Over the past year and a half, while looking for a hospital acquisition, I cannot help but notice the number of one-doctor practices that sit on brokerage websites for far too long, unable to find a new owner to take the reins. Revenue starts to shrink, the building gets tired, the team burns out or leaves, and eventually the business either closes or sells for the value of the real estate.

There are a lot of reasons this happens, but one pattern is obvious. The seller and the eventual buyer are running on completely different timelines. The owner wakes up one day and realizes they want to retire in three to five years. The associate who could have been the buyer never saw a path there and moved on long ago. When I spoke to the students at Oklahoma State last month, I shared my perspective on being practice ownership ready in the first 12 to 24 months after graduation and how important it is to think about ownership as a student.

If we can get those two clocks to line up, we create much better transitions for everyone, including the communities these hospitals serve.

Early Career Vets: Treat Your First Job as an Ownership Launch Pad

Approaching ownership as a career path starts before you sign your first contract. When I talk with students, I tell them not to sort offers only by salary, signing bonus, or the promise of mentorship. Those things matter, but if you want to own a practice, you have to talk about your long-term career goals in the interview itself. Bring up ownership. Ask whether practice ownership or partnership is on the table and what that might look like over time.

When I was a managing partner at my previous hospitals, I made a point to raise this topic with new graduates because I wanted to build a culture of ownership. I wanted them to know that if ownership was on their horizon, I was willing to help them get there. I also push back on the idea that ownership needs to be seven to 10 years away. With the right preparation and mentorship, I believe early-career veterinarians can realistically move into ownership or partnership in 12 to 24 months.

That often means looking at smaller, independently owned practices with one or two doctors. These can be some of the fastest and safest paths into ownership if you approach them the right way. Ask about mentorship on the business side, not just medicine. Ask how the owner reviews financials, how decisions are made, and where they see growth potential. If you step into a role like this, your ownership mindset has to start on day one. Be engaged in every aspect of the business so that when the opportunity to buy in appears, you already understand what is expected of a partner.

Current Owners: Succession Starts 3–5 Years Before You Want Out

From a current owner’s perspective, it is not enough to hope that the right associate somehow shows up when you are ready to sell. If you want to transition your business in the next three to five years, you need to prepare the practice to be an attractive place to work and an attractive asset to buy.

The reality for many one-doctor practices is harsh. They sit unsold for years while revenue declines, the facility ages, and newer, shinier options appear in the same market. If you are hoping for a strong exit, you cannot wait until the last year to fix this. Start by cleaning up your financials so a buyer can clearly see what they are stepping into. Build a culture and workflow that do not depend on you being in every exam room and making every decision.

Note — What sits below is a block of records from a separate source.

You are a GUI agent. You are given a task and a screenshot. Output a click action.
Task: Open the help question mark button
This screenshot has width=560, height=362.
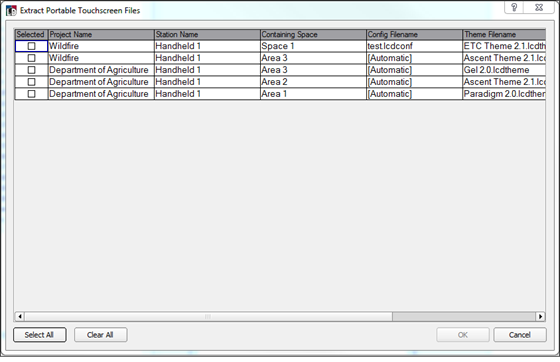514,7
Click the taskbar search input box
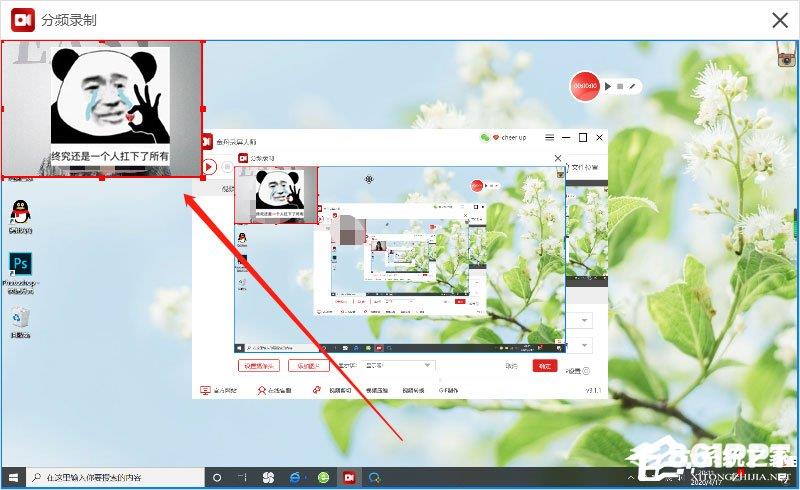 112,478
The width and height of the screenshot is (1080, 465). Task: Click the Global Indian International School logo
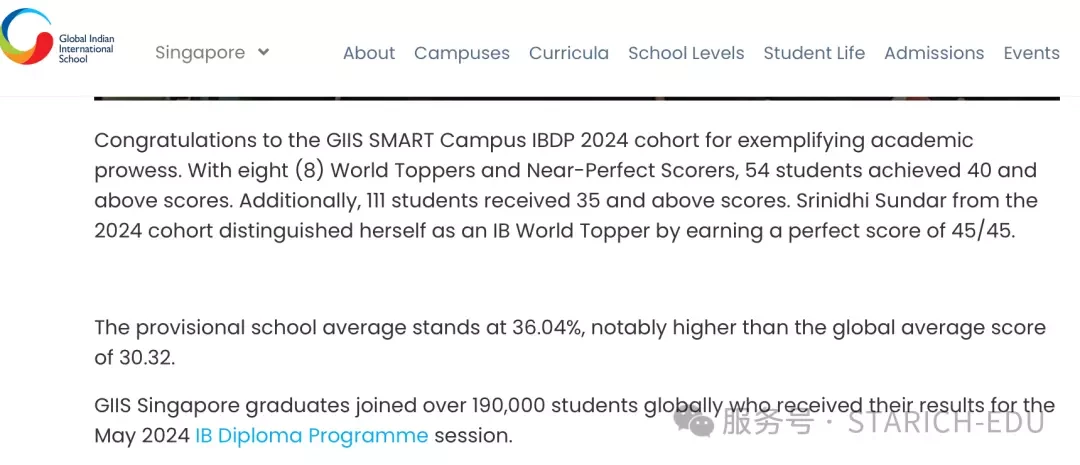[57, 37]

Leverage your technicians, your support staff, and any associates you bring in so the hospital can function without you at the center of everything.

Reinvest in the practice, both in equipment and in aesthetics. Modern technology, a clean and updated building, and a well-trained team are incredibly attractive to early career veterinarians. At the same time, be explicit about your intentions. Start recruiting for the next owner, not just “another associate.” Put timelines, expectations, and a rough ownership path on the table. Do not hide what you want.

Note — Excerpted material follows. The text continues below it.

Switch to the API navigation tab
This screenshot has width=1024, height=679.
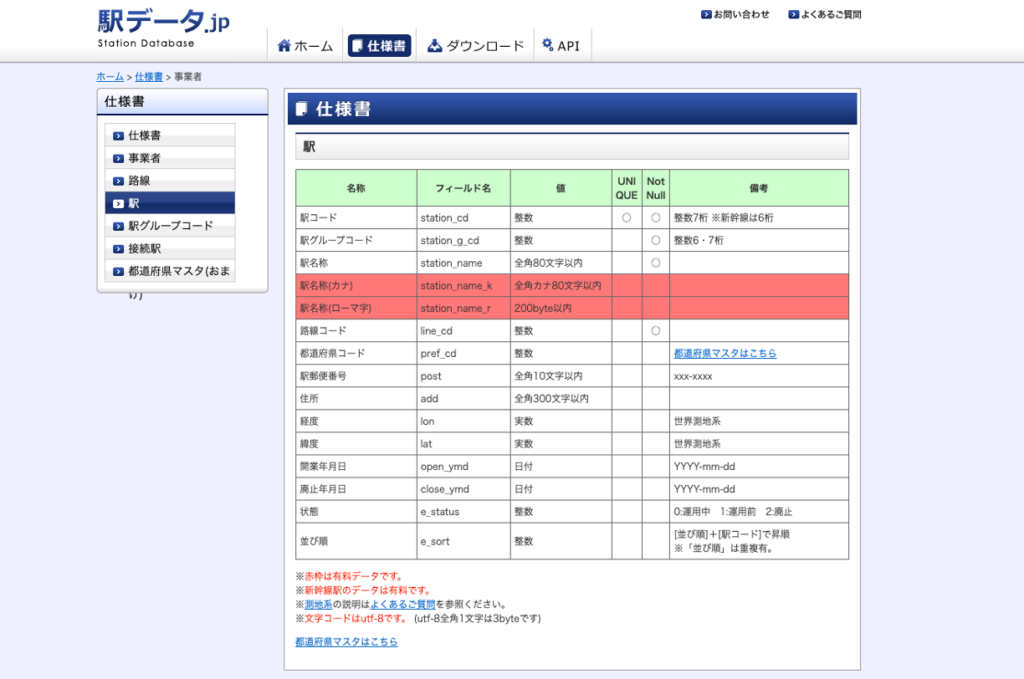pyautogui.click(x=561, y=46)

Getting The Two Clocks to Meet in the Middle

When these two mindsets come together, the clocks can line up in a powerful way. On one side, you have an early career veterinarian who is ready to get into the ownership game faster than the profession usually talks about. On the other side, you have an owner who is intentionally preparing to transition out within three to five years.

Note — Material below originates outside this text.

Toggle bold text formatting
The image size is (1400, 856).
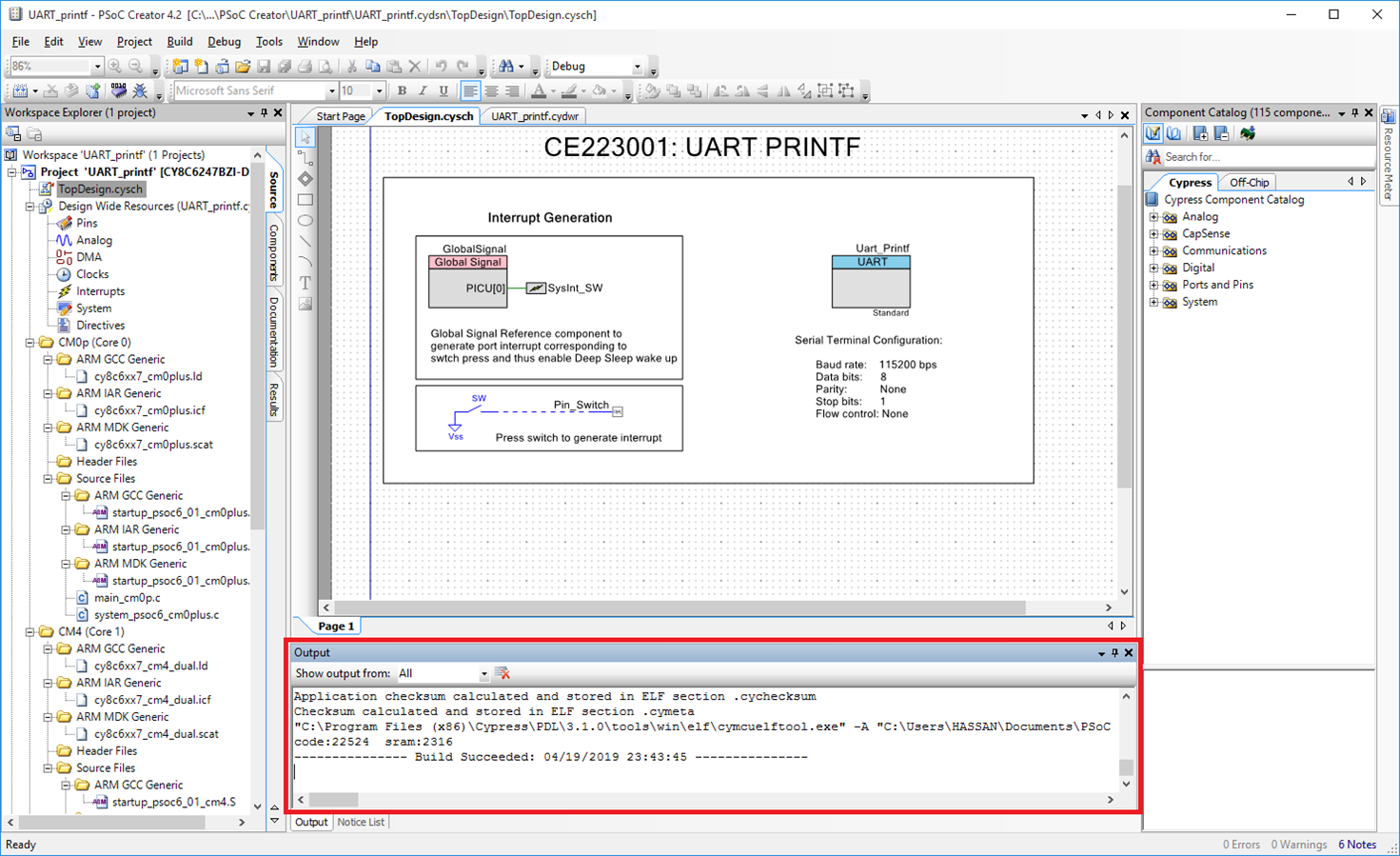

It all starts with clarity and honesty. Owners need to keep investing in their practices and be open about recruiting a successor. Early career veterinarians need to be willing to step into responsibility before their name is on the ownership documents. If the current owner starts mentoring on both the medical and business sides before a deal is done, a culture of ownership will grow naturally inside the hospital. The associate will be better prepared, the transition will feel less abrupt, and the practice is more likely to keep thriving in the same community rather than disappearing or changing hands to someone far removed from the day-to-day work.

Why This Matters for Independent Veterinary Medicine

If we do not solve this, the outcome for many of these practices is predictable. They will sit unsold, they will close, or they will sell only for the value of the building. Most corporate buyers are not eager to take on a hospital that relies entirely on an owner-operator who wants to retire and has not built a strong team around them. When that happens, communities lose access to care and we lose one more independent practice.

With the right mindset and systems, early career ownership becomes possible and transitions can be smooth and intentional. We can create win-win scenarios where a retiring owner exits well, a younger veterinarian steps into a platform that is primed for growth, and the community keeps its local hospital.

Current owners, start thinking about what you want your practice to look like for the next person who will buy it. Early career veterinarians and students, start thinking about each interview as a step toward the career you actually want, not just a paycheck. Do not let salary and signing bonuses distract you from your long-term goal of ownership.

The future of many independent practices depends on these timelines lining up, and that will not happen by luck. It will happen because both sides decide to plan for it.